Located on a remote site in Shetland, BAM Nuttall’s project team is designing and constructing the civils infrastructure at Kergord on Shetland for SSEN Transmission’s HVDC convertor station and substation, part of the Shetland HVDC link. When completed, this major link between Shetland and the Scottish mainland will feed renewable energy to the electricity grid and connect Shetland to the GB grid for the first time, supporting its future security of supply.
The 5G network, funded by the Department for Digital, Culture, Media & Sport (DCMS)*, aims to test the potential of new digital technology and demonstrate tangible benefits, along with other stand-alone networks implemented across a range of industries.
The project site at Kergord, provides the ideal conditions to measure the benefits for the construction industry. Challenges typically faced on building sites are magnified and will stretch the use of 5G technology.
The site area spans 55,176m2 of challenging terrain; weather conditions are cold, wet and harsh; winter’s daylight hours are short. Clients and management teams can’t easily visit the site and rely on reports, data, images and insights to track progress and make decisions, based in offices, 100s of miles from site.
BAM’s project team is collecting evidence of how new technology can help improve safety, sustainability and increase collaboration. They’ll create more effective and efficient solutions to fix age-old challenges for wider adoption across the construction industry.
One of the most exciting opportunities is how technology impacts the design of jobs in engineering and construction. It’s hoped technology, such as 5G and the capability it brings, will support more flexible working and increase the appeal of careers in construction to a wider diversity of people.
Colin Evison, Head of Innovation at BAM Nuttall said:
“5G is unlocking increased use of digital tools and models as we explore safer, more modern and efficient ways to work in construction. We’re excited for the next steps as we trial new solutions which, without the 5G network, wouldn’t be possible.
“We’re looking forward to seeing the results and ultimately sharing the benefits across wider industry.
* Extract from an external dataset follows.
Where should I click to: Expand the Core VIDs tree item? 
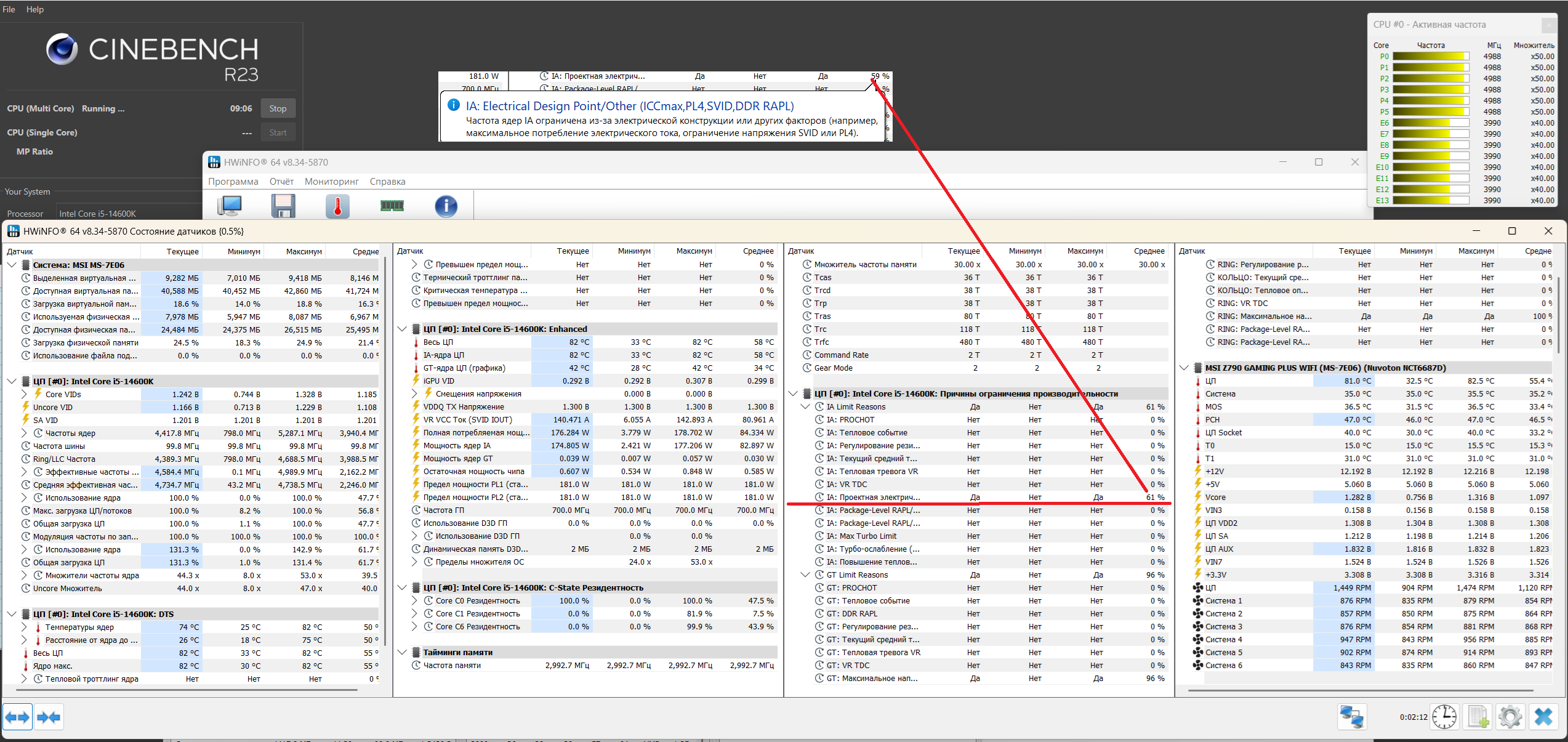coord(24,394)
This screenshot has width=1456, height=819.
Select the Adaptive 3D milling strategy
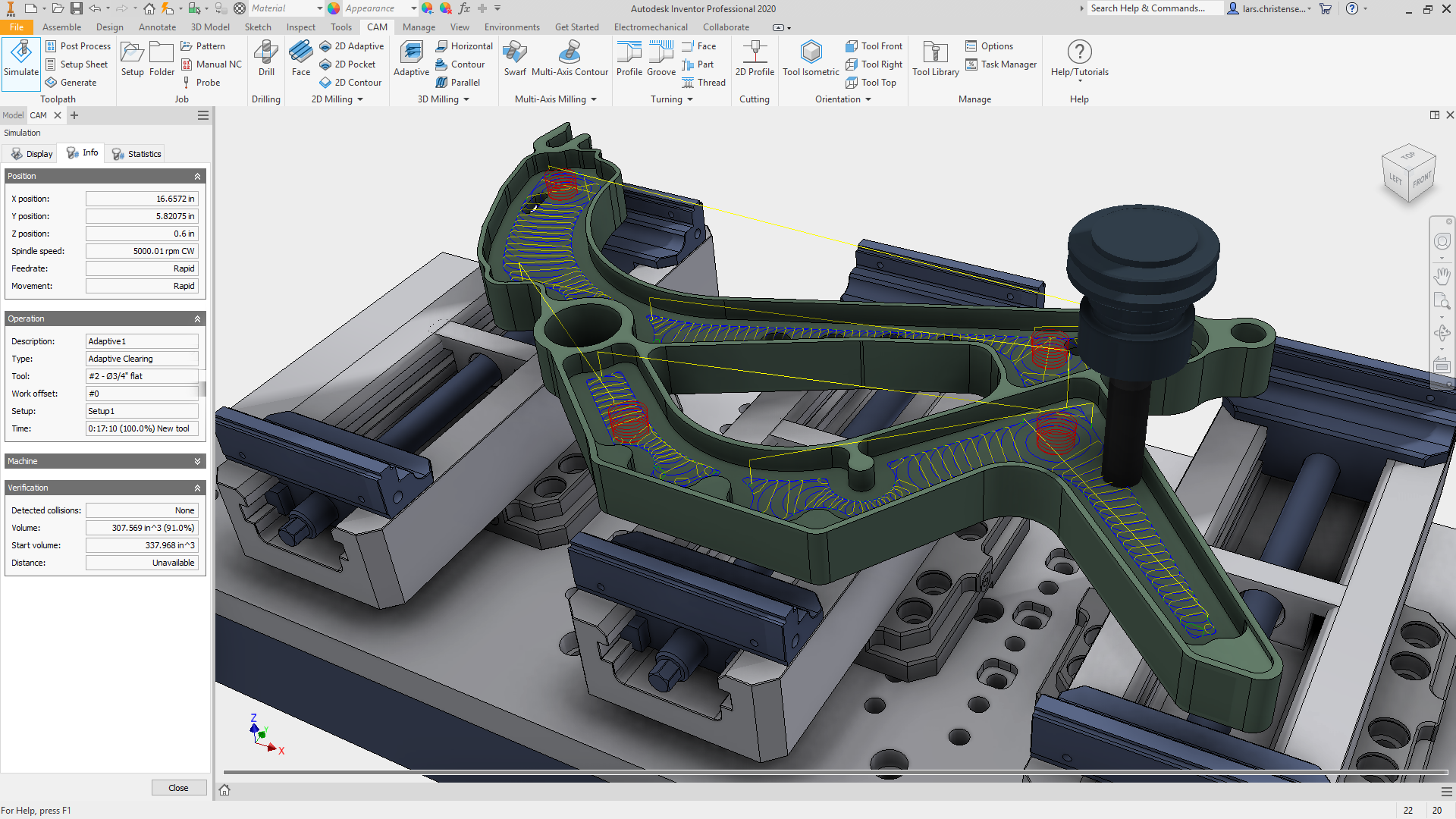(x=411, y=61)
We’re proud to be working in collaboration with SSEN Transmission and thank them for supporting this trial as we help deliver the decarbonisation of Scotland – helping to achieve net-zero carbon, and increase diversity, by modernising construction.”
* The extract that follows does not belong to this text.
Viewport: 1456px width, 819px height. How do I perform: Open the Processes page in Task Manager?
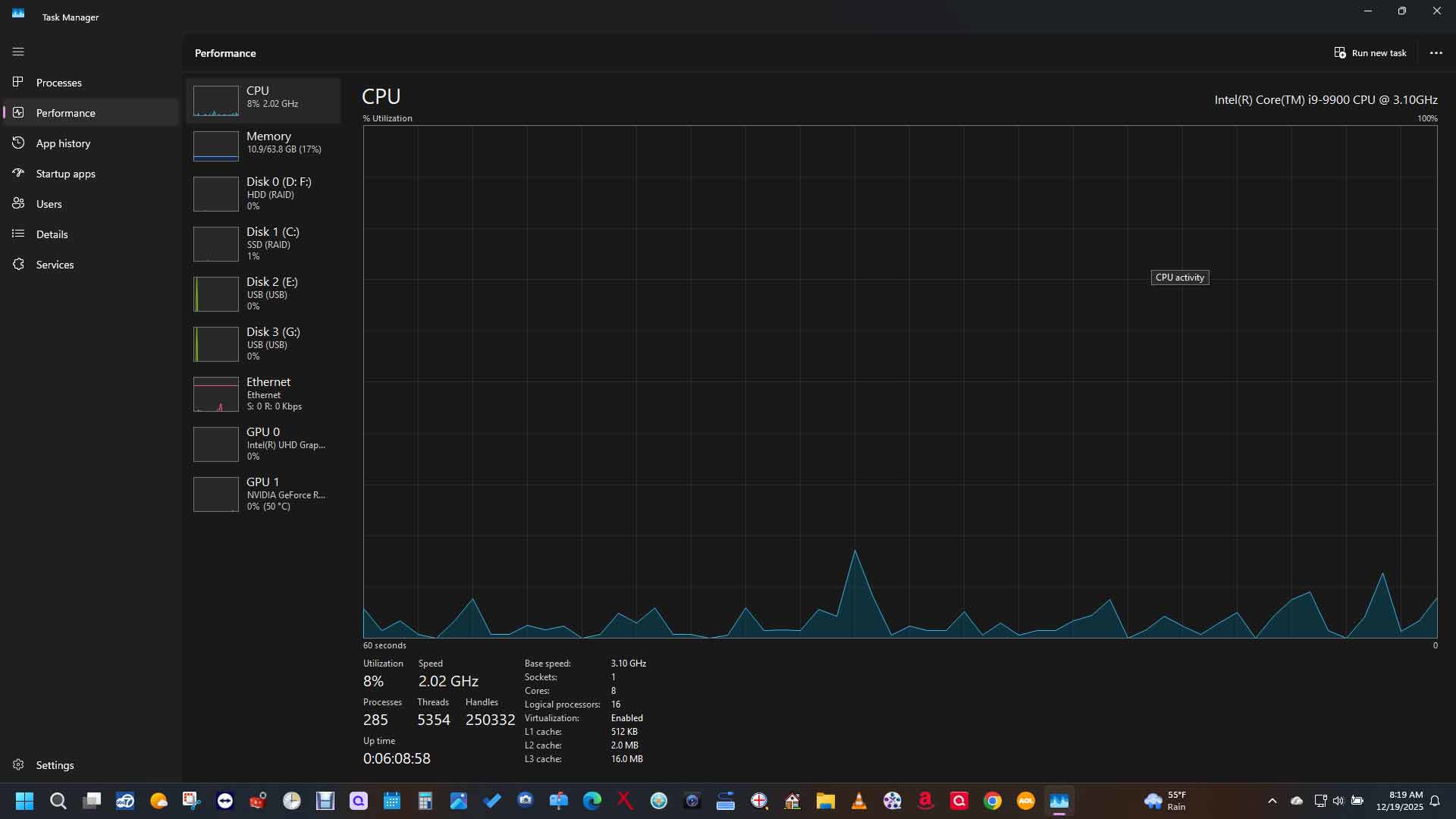(x=58, y=83)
Minister for Media, Data and Digital Infrastructure Julia Lopez said:
5G can revolutionise the way Britain builds, which is why we're investing £200 million in cutting-edge innovation projects to ensure we unleash its ability to drive growth across the construction industry.
With 5G now switched on at this exciting project in Shetland, it will unlock a huge range of transformative tech from cameras and drones that enable builders to work more flexibly, to mixed-reality glasses so they can see 3D building designs live on site.
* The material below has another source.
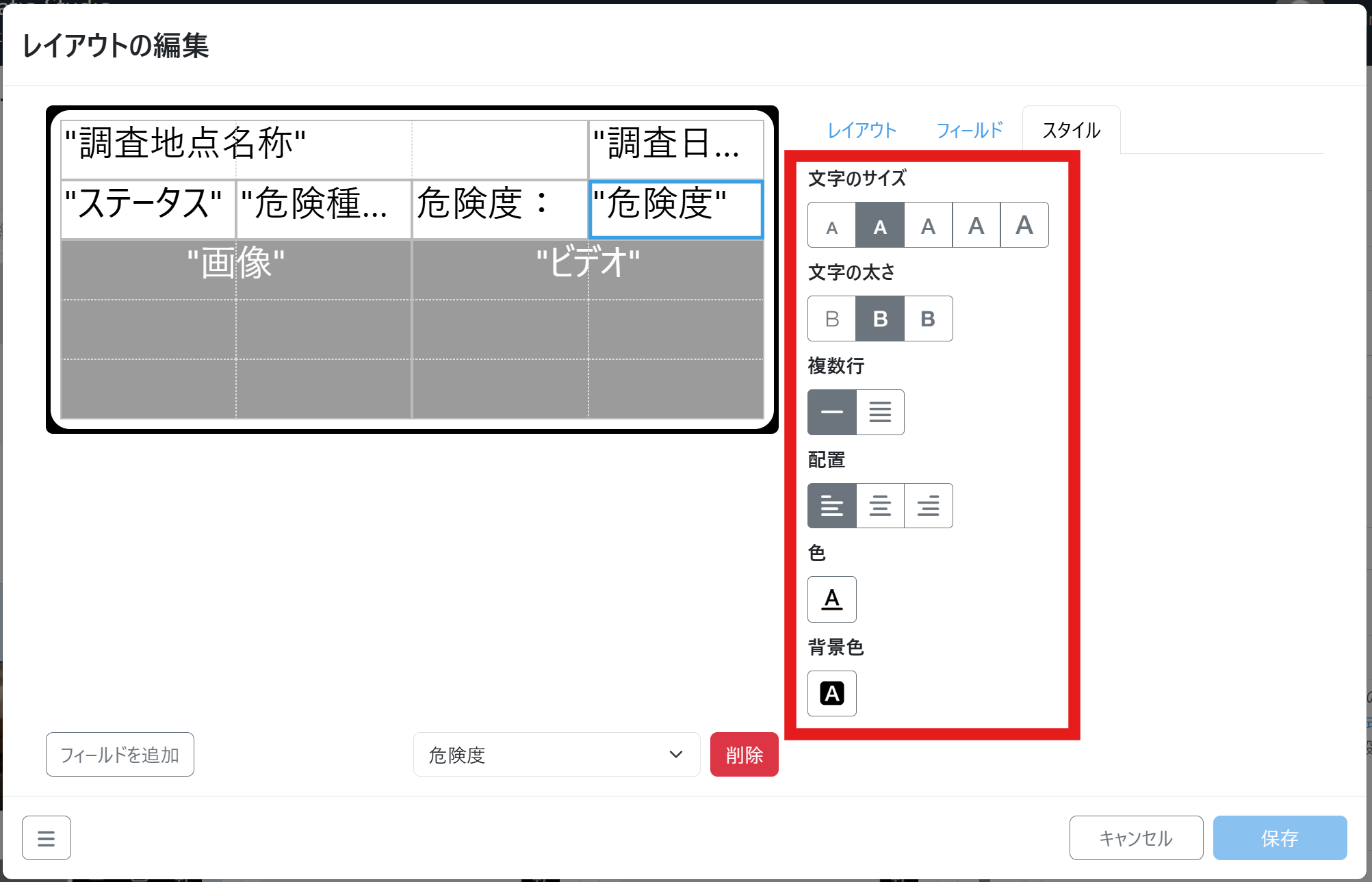Open the background color picker
Image resolution: width=1372 pixels, height=882 pixels.
[x=831, y=693]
The consortium is a partner of the 5pring accelerator programme and will work with start-ups to trial and improve manufacturing technology, adapting it for future use in the construction sector.
5G has rarely been used by the construction industry, and this first fully functioning network allows BAM to explore how far we can go to change the way we work; using a mix of digital tools to cover the full extent of the Shetland site, while our people control the technology and use their time to analyse data gathered to improve decision-making and our delivery methods.
BAM’s team is deploying numerous 5G supported solutions, including digital live cameras and drones; mixed-reality and virtual visualisation; artificial intelligence and Internet of Things sensors to monitor construction processes and measure progress.
The potential benefits of the technology include:
- Safety – using artificial intelligence to carry out site surveys and send back live data means less people surveying remote locations and tracking progress; hard-hats with location sensors to track people’s whereabouts and alert safety advisors.
- Quality job design: more data analytics; operating tech and using augmented reality and digital models to detect clashes; more collaboration; less time out on site in bad weather.
- Accurate, live data driving decisions and collaboration – access to live drone footage and cameras on site; time-lapse photography and footage – visualising project progress.